__Instructions to follow__
Using the records below, locate all lines containing "agent" and return them.

__Entries shown__
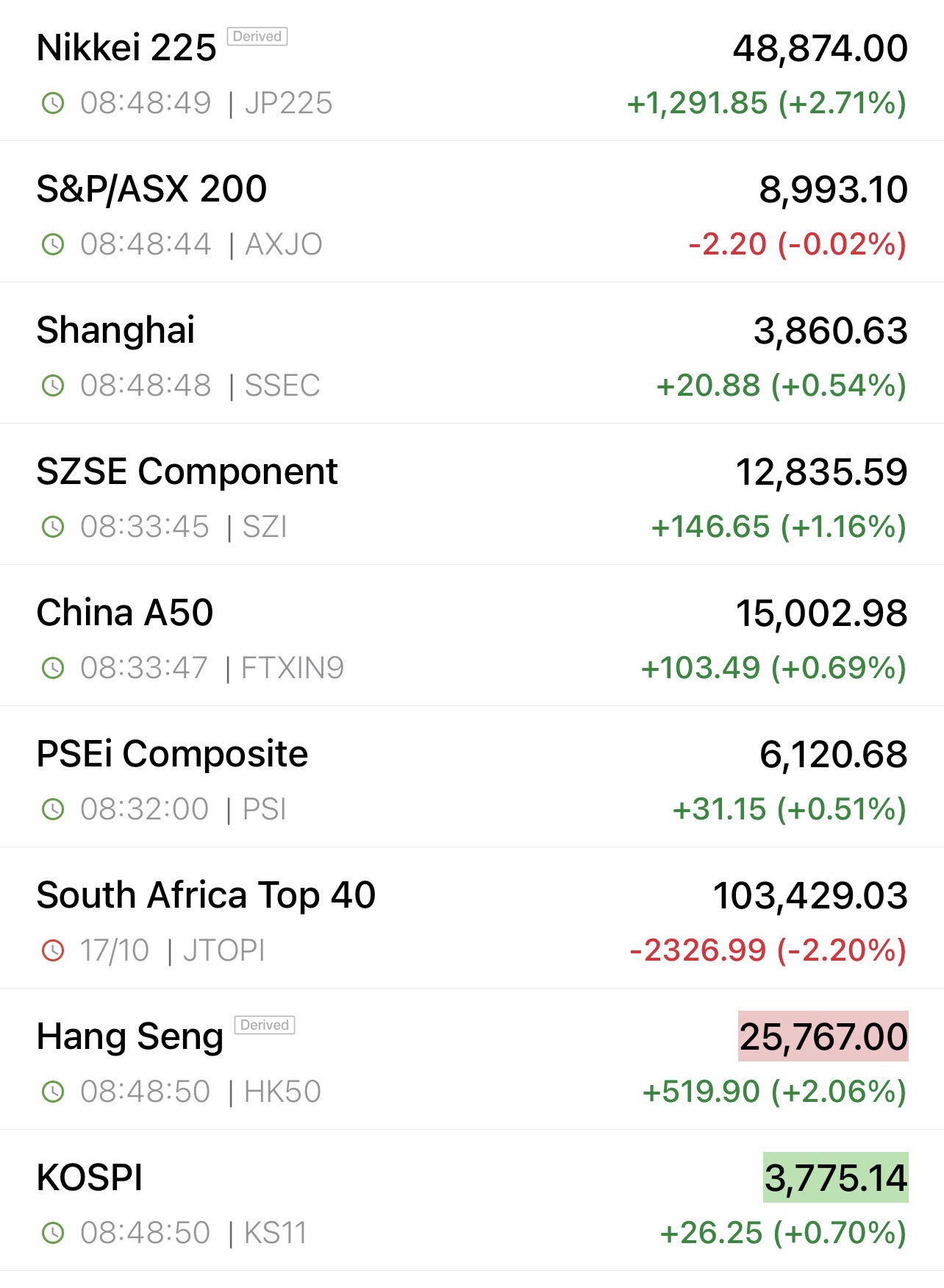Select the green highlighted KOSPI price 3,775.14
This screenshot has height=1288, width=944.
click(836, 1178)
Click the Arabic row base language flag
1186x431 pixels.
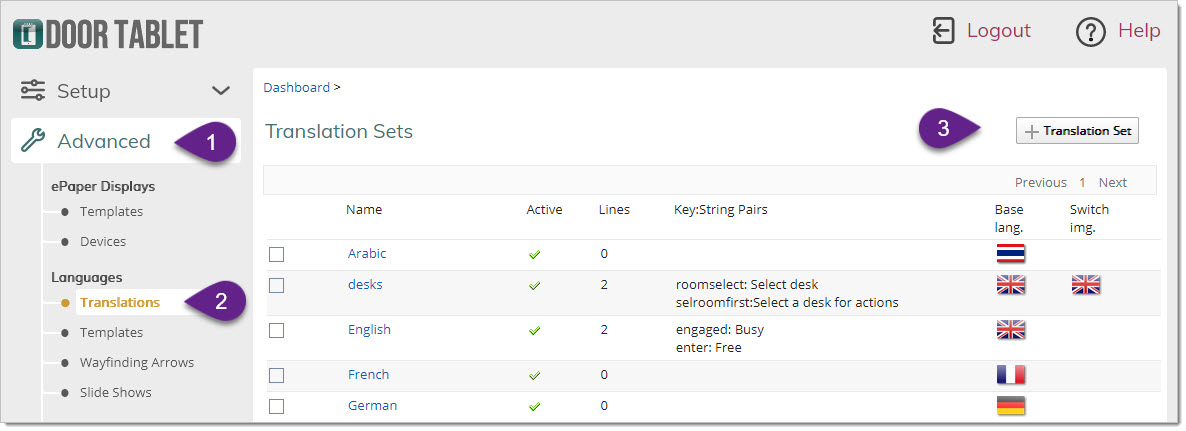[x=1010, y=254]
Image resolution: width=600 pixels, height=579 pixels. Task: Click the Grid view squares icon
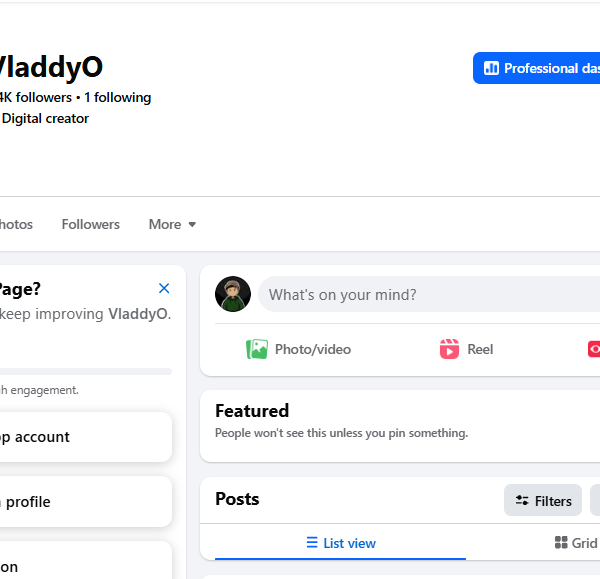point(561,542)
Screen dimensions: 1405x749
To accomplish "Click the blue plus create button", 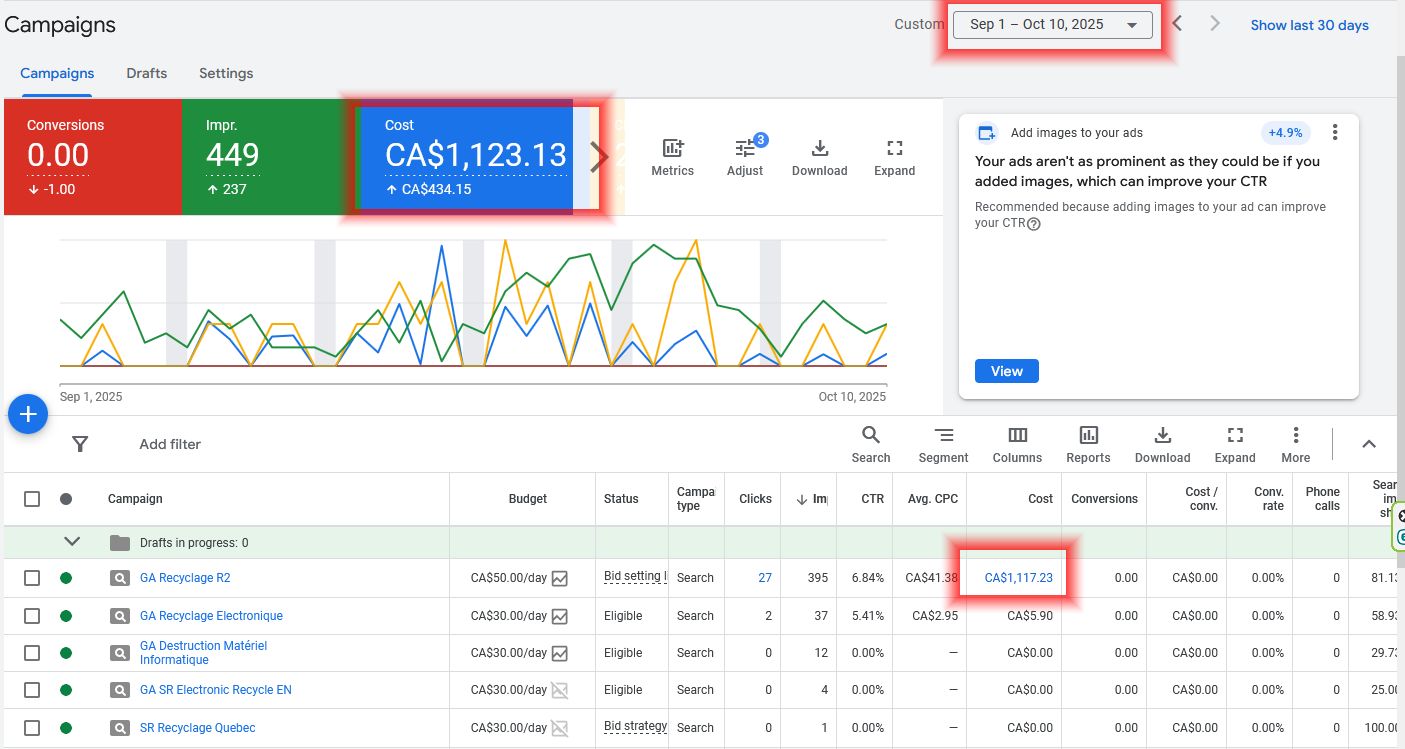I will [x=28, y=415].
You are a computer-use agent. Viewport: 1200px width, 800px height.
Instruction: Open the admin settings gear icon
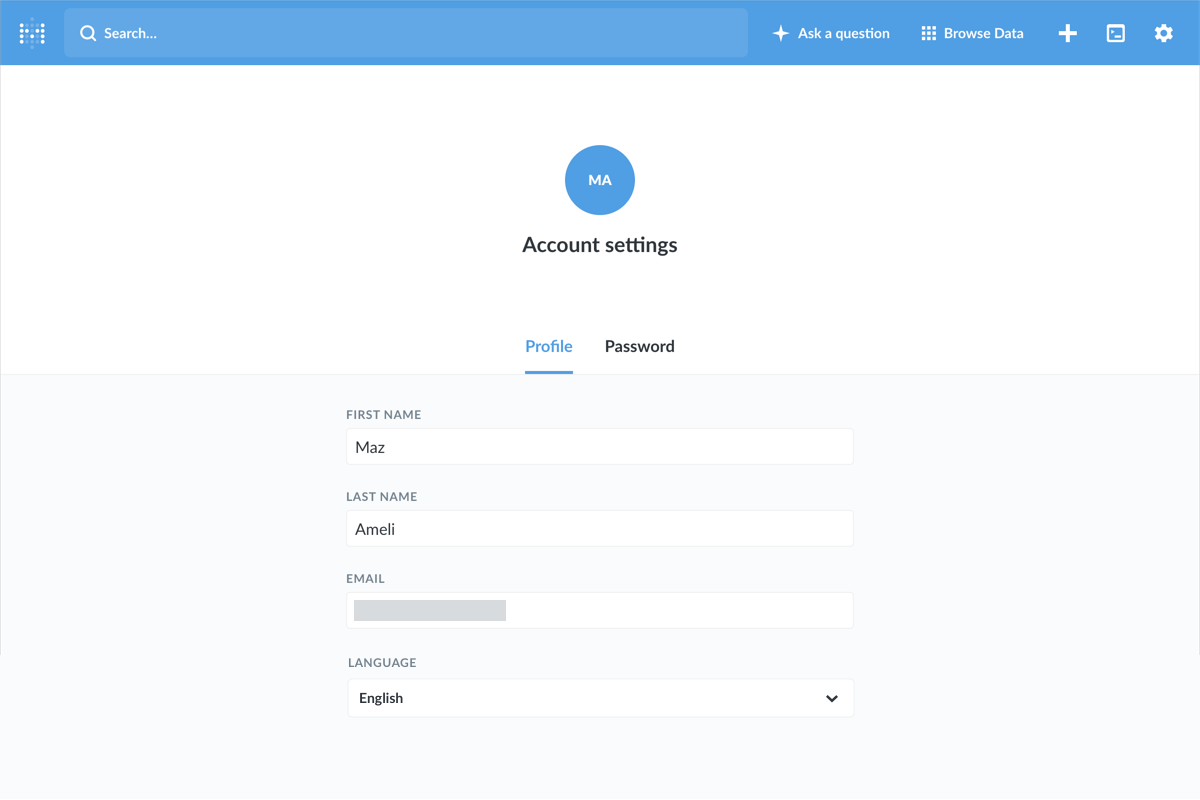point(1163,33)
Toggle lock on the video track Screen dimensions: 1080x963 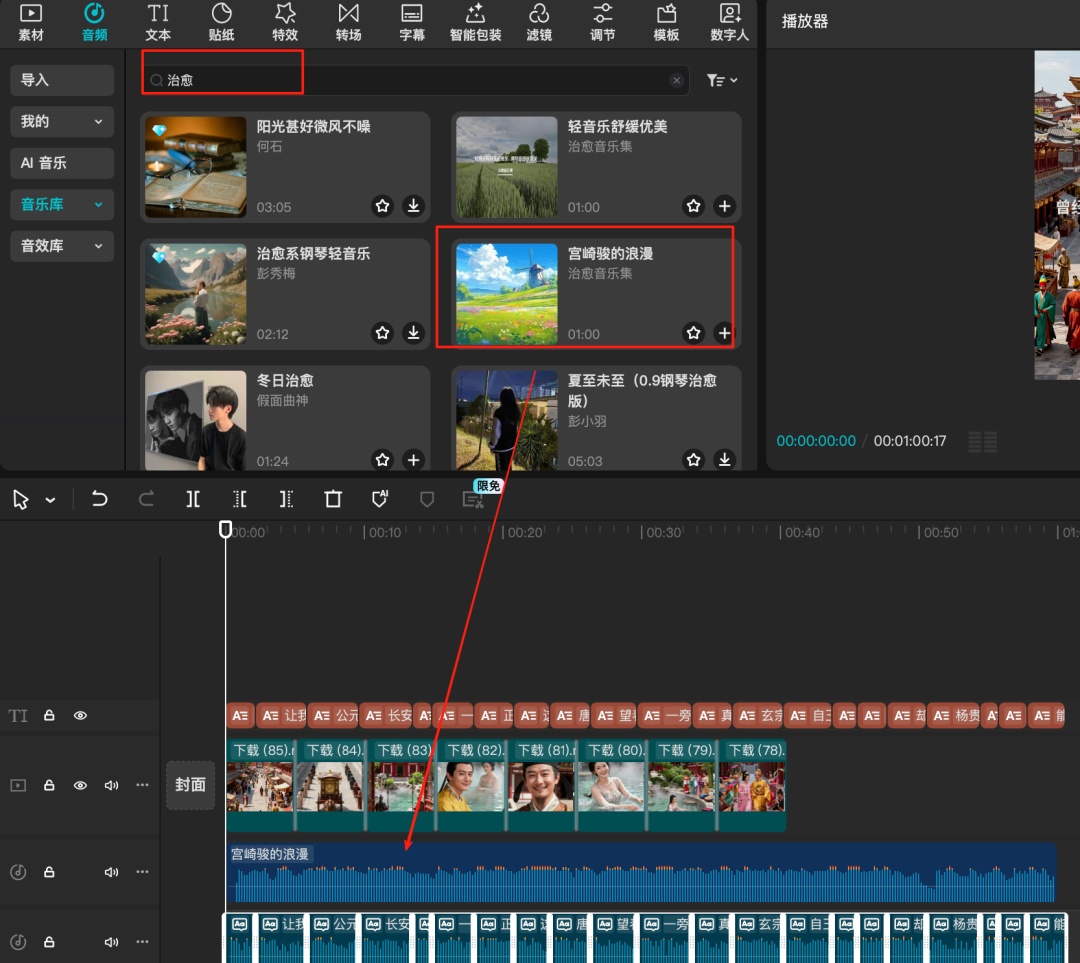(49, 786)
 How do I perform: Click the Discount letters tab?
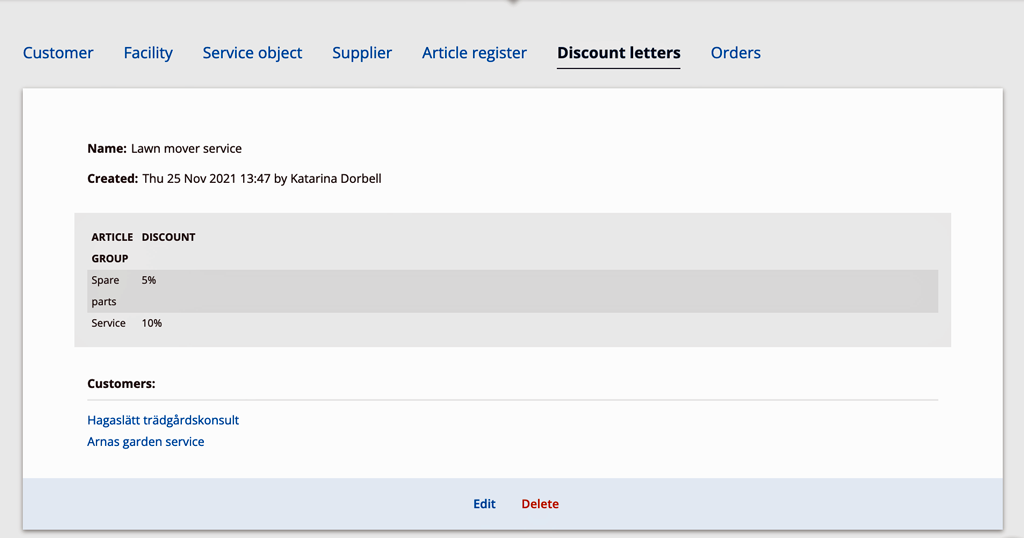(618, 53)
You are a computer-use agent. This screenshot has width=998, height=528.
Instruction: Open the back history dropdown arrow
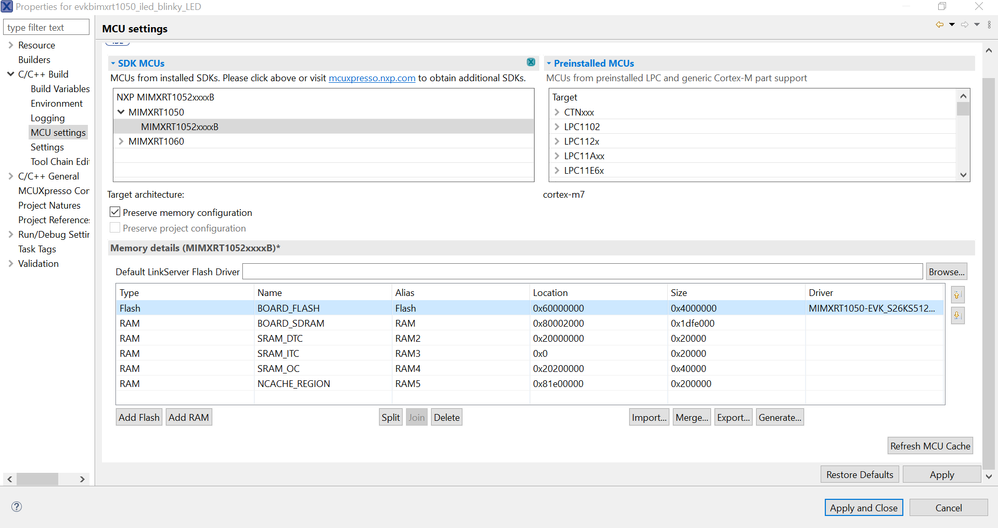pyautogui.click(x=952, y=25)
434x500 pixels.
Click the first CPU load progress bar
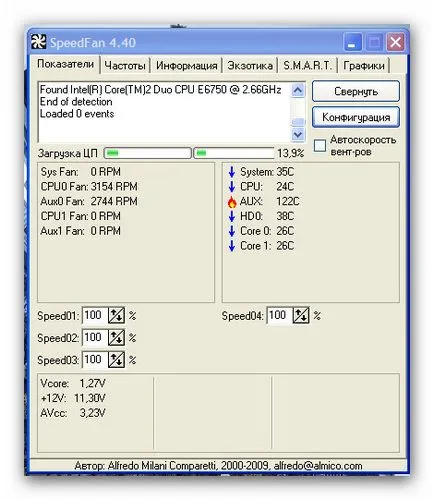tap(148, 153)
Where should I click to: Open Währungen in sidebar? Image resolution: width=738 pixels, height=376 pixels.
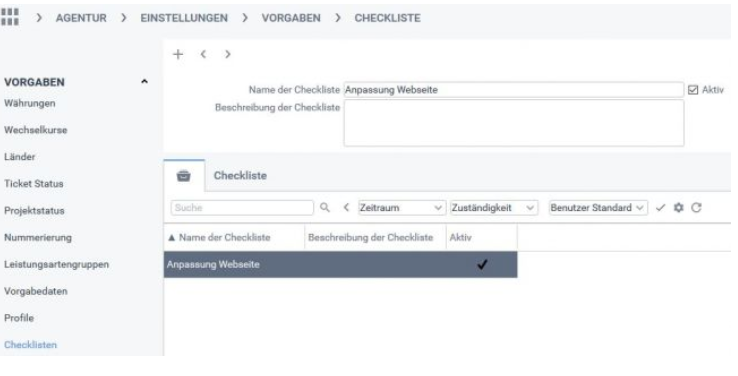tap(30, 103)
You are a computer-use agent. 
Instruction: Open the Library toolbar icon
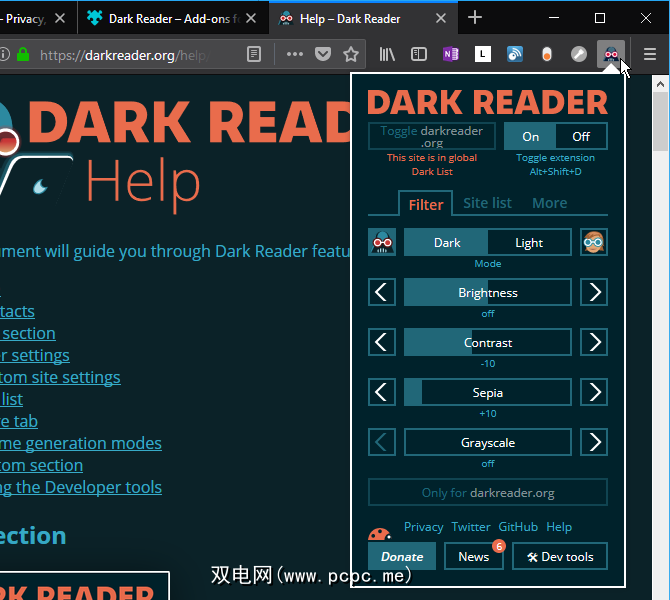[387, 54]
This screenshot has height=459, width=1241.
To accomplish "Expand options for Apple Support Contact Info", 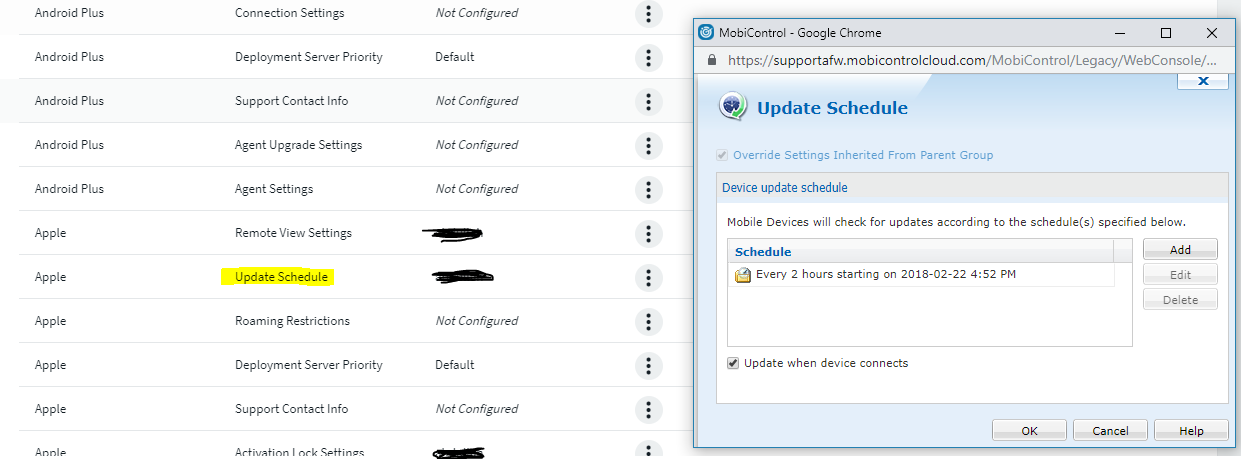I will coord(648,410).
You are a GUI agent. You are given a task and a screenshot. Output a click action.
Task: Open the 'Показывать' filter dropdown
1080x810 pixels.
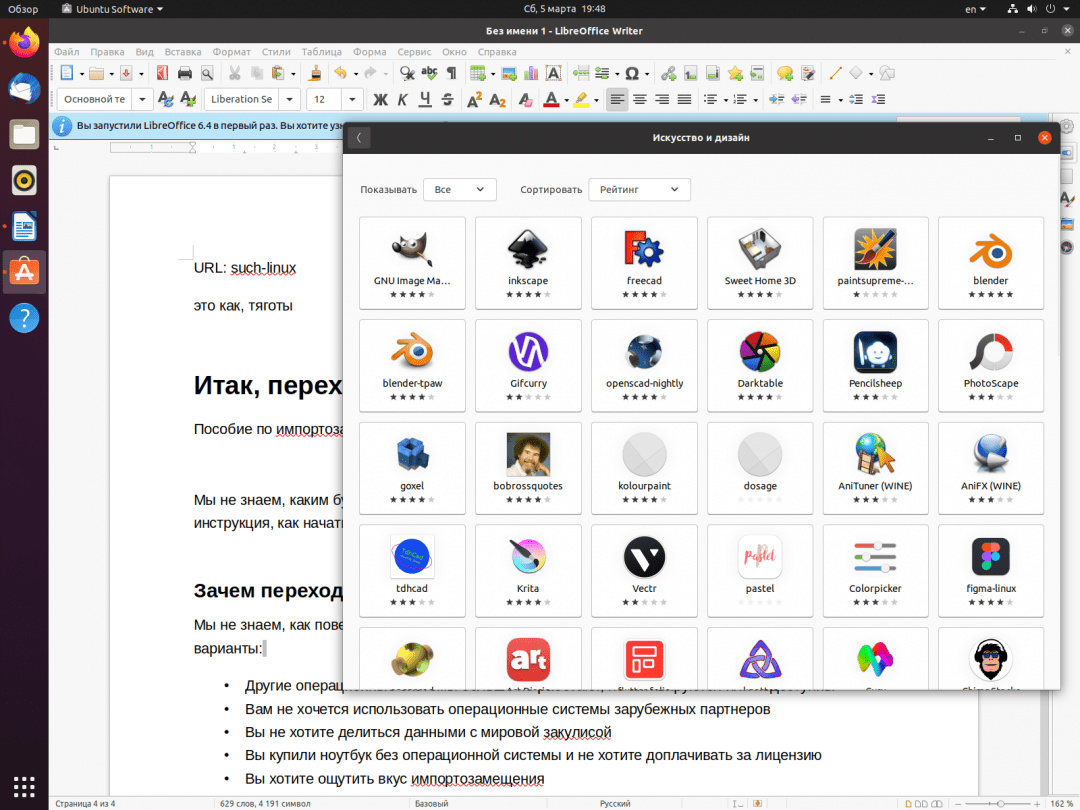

__Output below__
You are a computer-use agent. Viewport: 1200px width, 800px height.
You are a computer-use agent. This screenshot has width=998, height=528.
You are a computer-use agent. 
You are a GUI agent. You are given a task and a screenshot. Output a click action.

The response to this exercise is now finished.